Here the scaling doesn't allow us to target intrinsics, but currently
vector distribute will target intrinsics.

Fixes: https://github.com/iree-org/iree/issues/21434
diff --git a/compiler/src/iree/compiler/Codegen/LLVMGPU/KernelConfig.cpp b/compiler/src/iree/compiler/Codegen/LLVMGPU/KernelConfig.cpp
index ad629b0..dae9254 100644
--- a/compiler/src/iree/compiler/Codegen/LLVMGPU/KernelConfig.cpp
+++ b/compiler/src/iree/compiler/Codegen/LLVMGPU/KernelConfig.cpp
@@ -1130,15 +1130,6 @@
   Type rhsElemType = getElementTypeOrSelf(rhs);
   Type initElemType = getElementTypeOrSelf(init);
 
-  if (auto lhsOp = lhs.getDefiningOp<linalg::GenericOp>()) {
-    if (IREE::LinalgExt::isBitExtendOp(lhsOp))

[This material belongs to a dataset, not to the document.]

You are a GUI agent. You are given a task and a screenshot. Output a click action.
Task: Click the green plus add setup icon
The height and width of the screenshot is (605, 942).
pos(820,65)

-      lhsElemType = getElementTypeOrSelf(lhsOp.getDpsInputs()[0]);
-  }
-  if (auto rhsOp = rhs.getDefiningOp<linalg::GenericOp>()) {
-    if (IREE::LinalgExt::isBitExtendOp(rhsOp))
-      rhsElemType = getElementTypeOrSelf(rhsOp.getDpsInputs()[0]);
-  }
-
   SmallVector<int64_t> batchDims;
   for (int64_t batchDim : contractionDims->batch) {
     if (ShapedType::isStatic(bounds[batchDim])) {